[Start of RECORDS FOR THE EXERCISE]

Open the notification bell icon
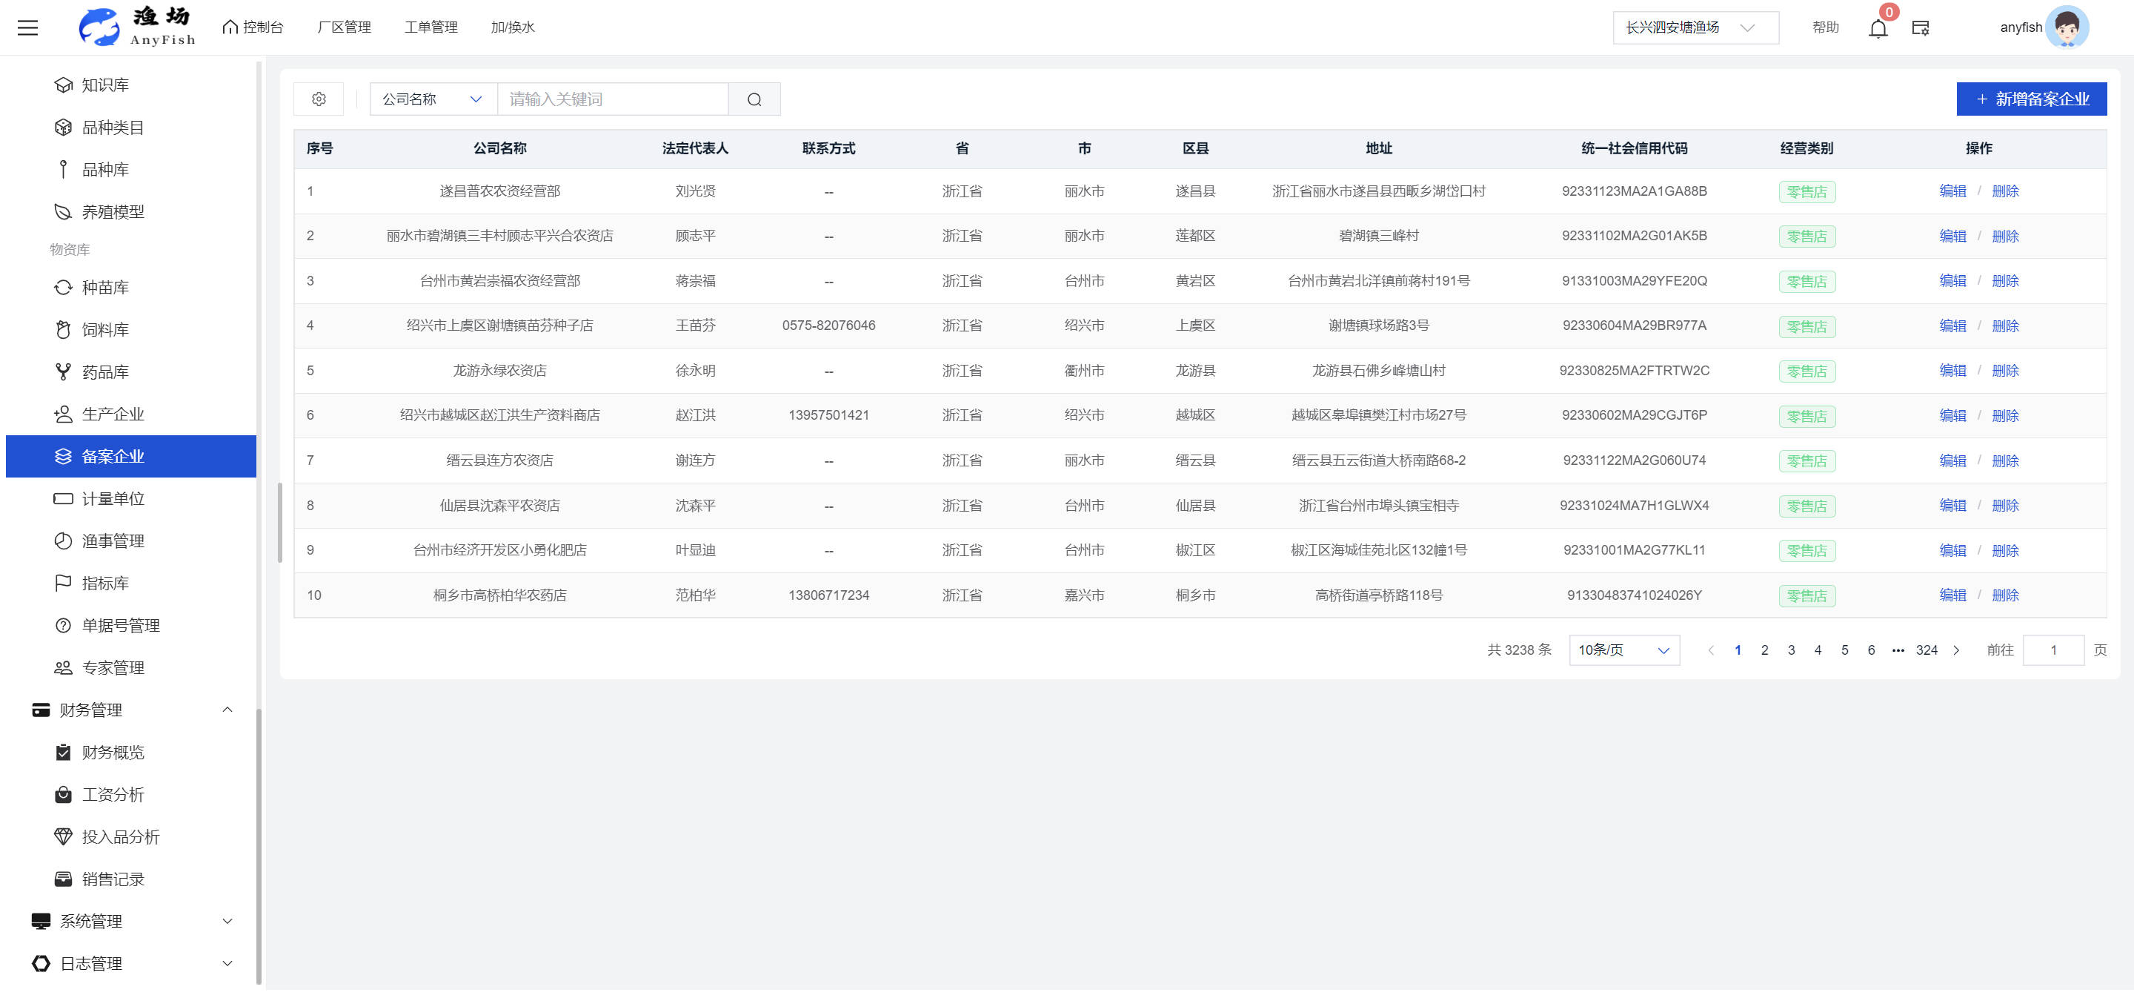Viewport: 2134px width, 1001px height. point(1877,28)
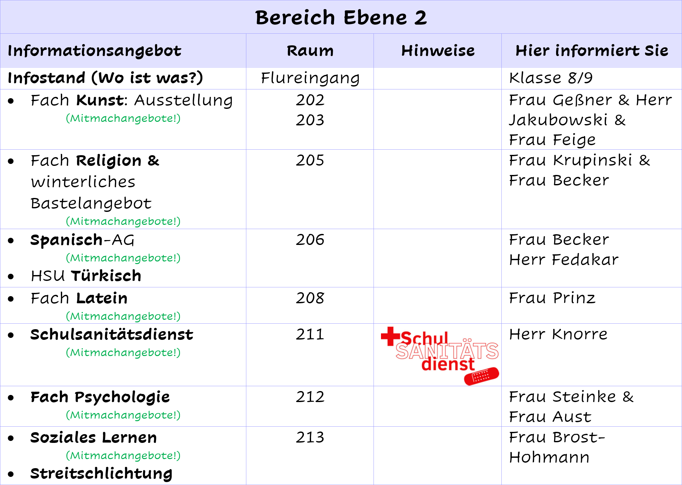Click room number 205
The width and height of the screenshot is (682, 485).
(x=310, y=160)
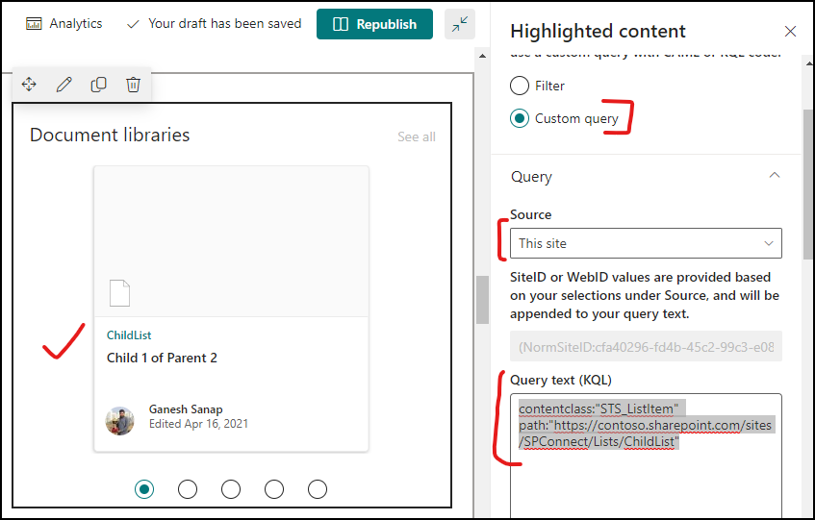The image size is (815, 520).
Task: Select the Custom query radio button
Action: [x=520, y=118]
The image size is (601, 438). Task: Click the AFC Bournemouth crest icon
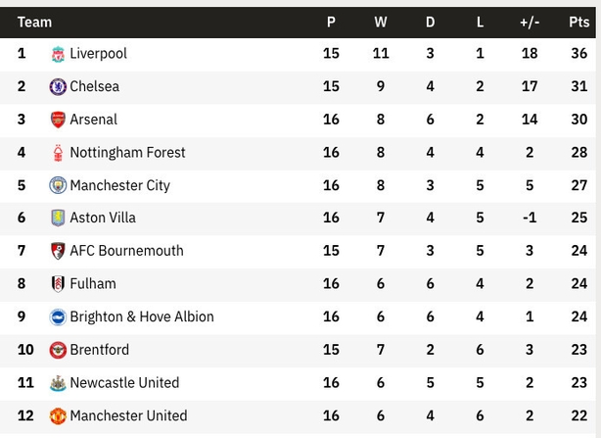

[End of RECORDS FOR THE EXERCISE]
[Start of RECORDS FOR THE EXERCISE]

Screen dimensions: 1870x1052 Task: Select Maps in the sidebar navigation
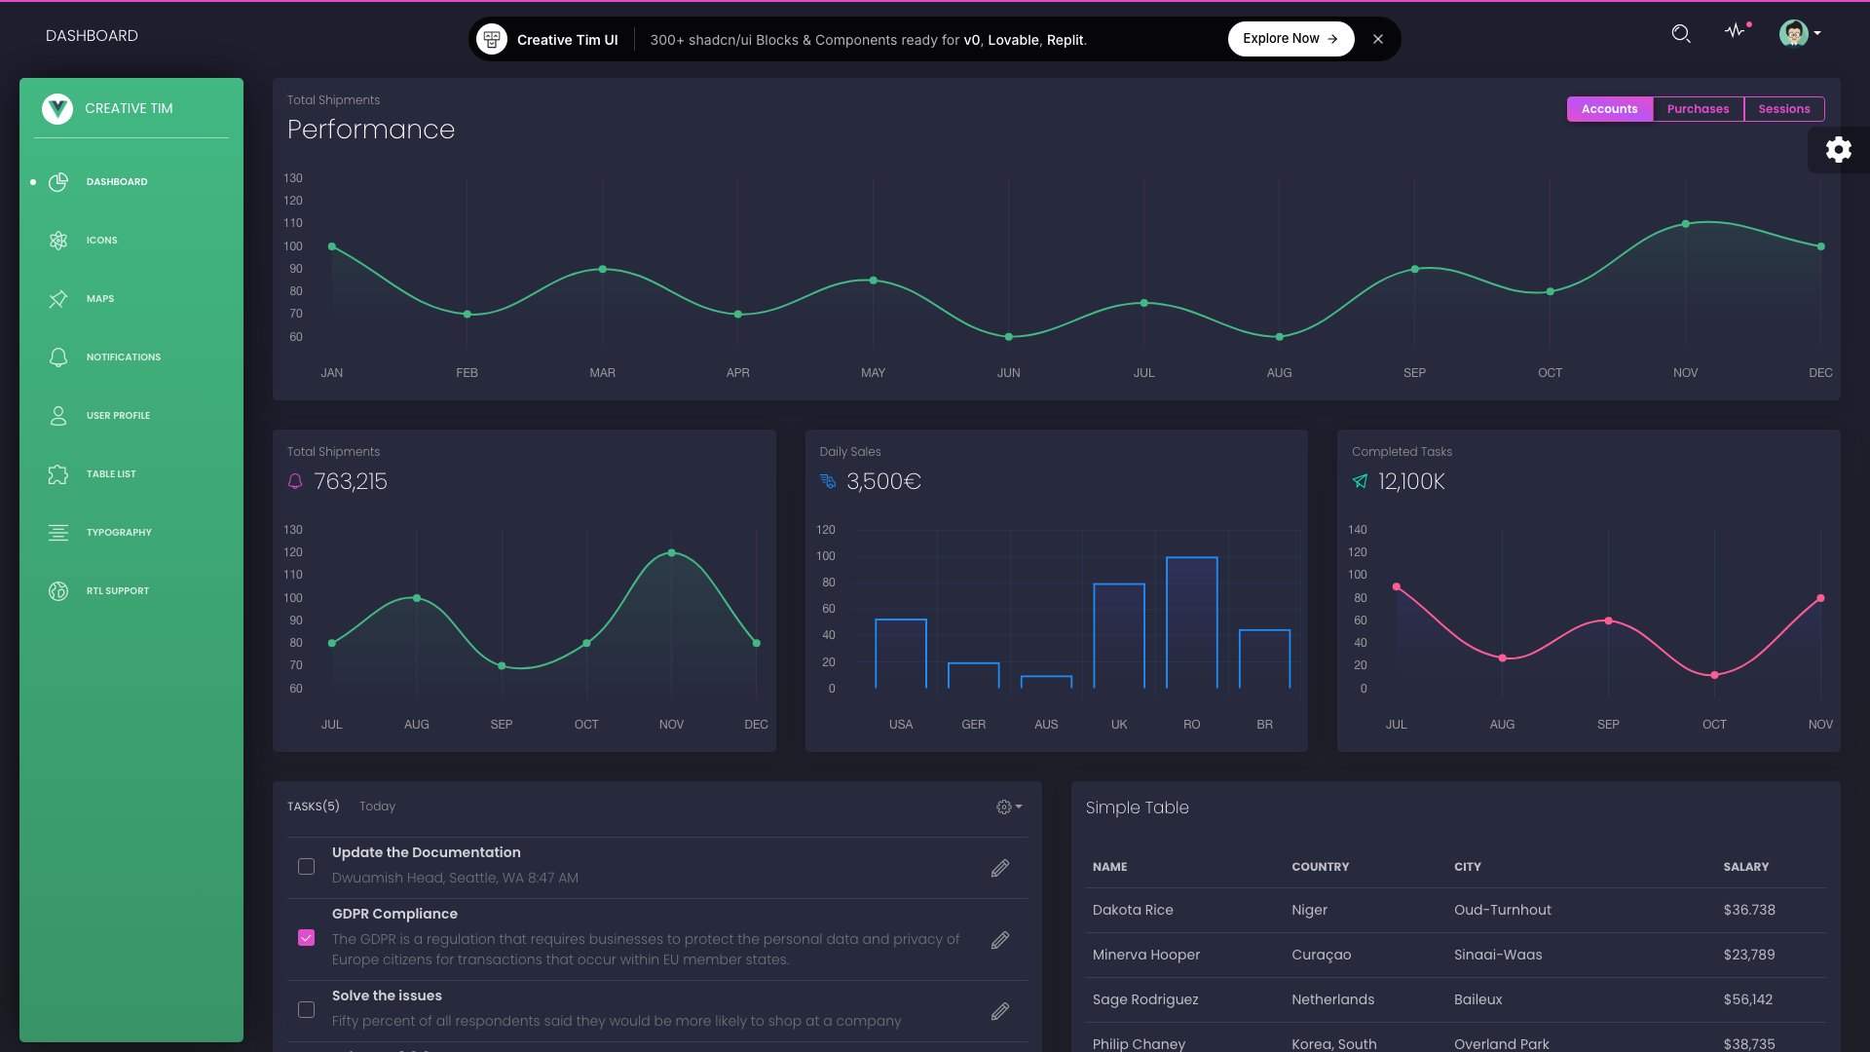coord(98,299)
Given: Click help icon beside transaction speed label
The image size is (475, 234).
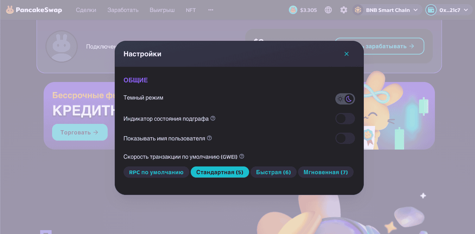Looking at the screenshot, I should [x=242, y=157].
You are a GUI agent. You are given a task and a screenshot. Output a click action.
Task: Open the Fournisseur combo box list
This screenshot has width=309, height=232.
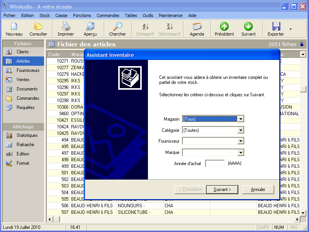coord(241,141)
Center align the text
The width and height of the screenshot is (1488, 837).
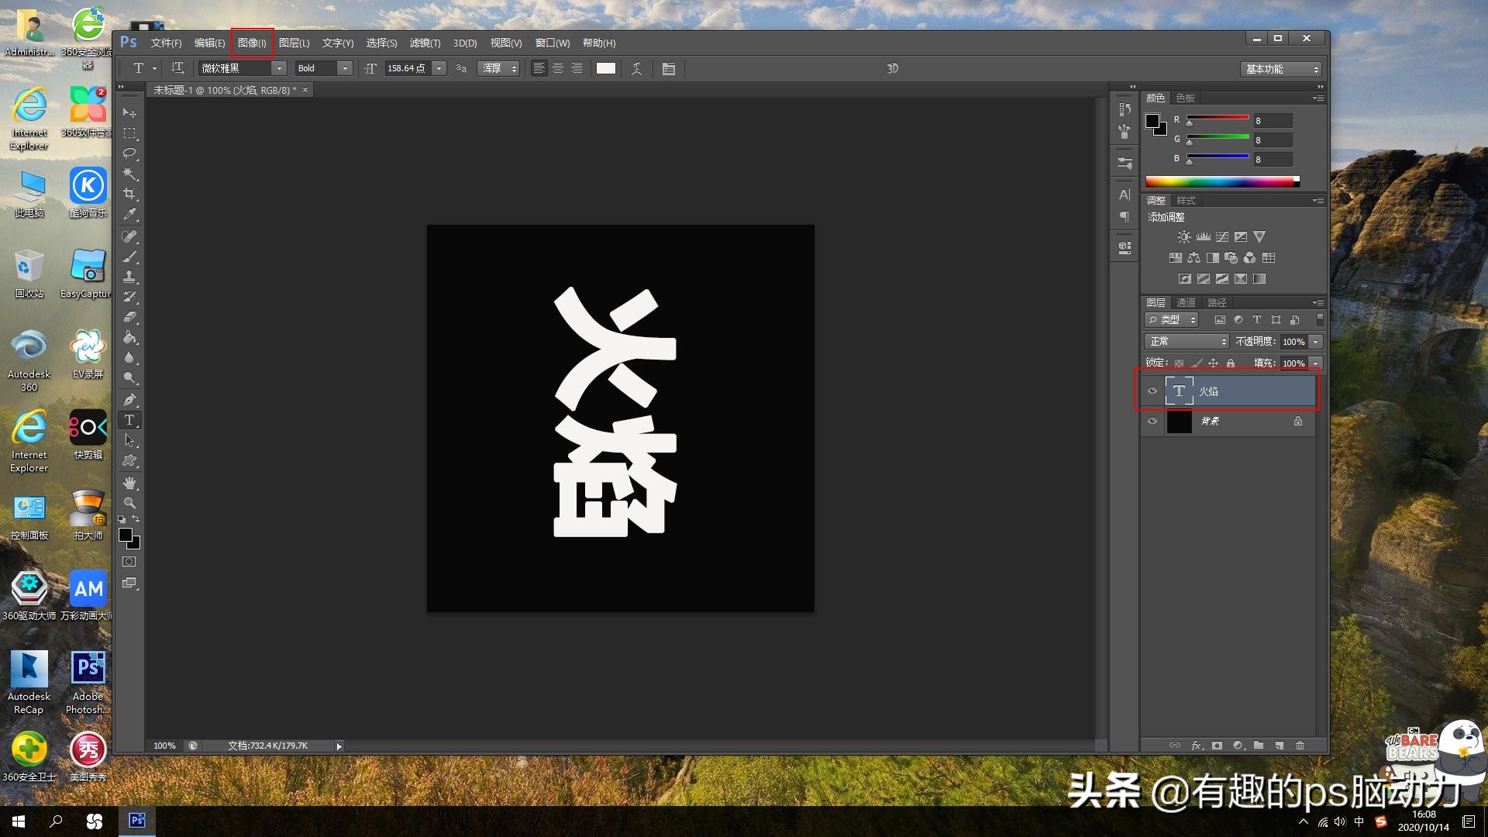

[End of RECORDS FOR THE EXERCISE]

_GOAL_
Reproduce word for word the lines of the records starting with the line that contains "Open the notification bell icon" and going on through the line that contains "The image size is (601, 438).". Leave the pictures out of your answer.

_PROBLEM SOLUTION_
Open the notification bell icon
Viewport: 2134px width, 1001px height. point(1877,28)
Click room number 205
The width and height of the screenshot is (682, 485).
(x=310, y=160)
The image size is (815, 520).
Task: Select the Custom query radio button
Action: [x=520, y=118]
The image size is (601, 438). Task: Click the AFC Bournemouth crest icon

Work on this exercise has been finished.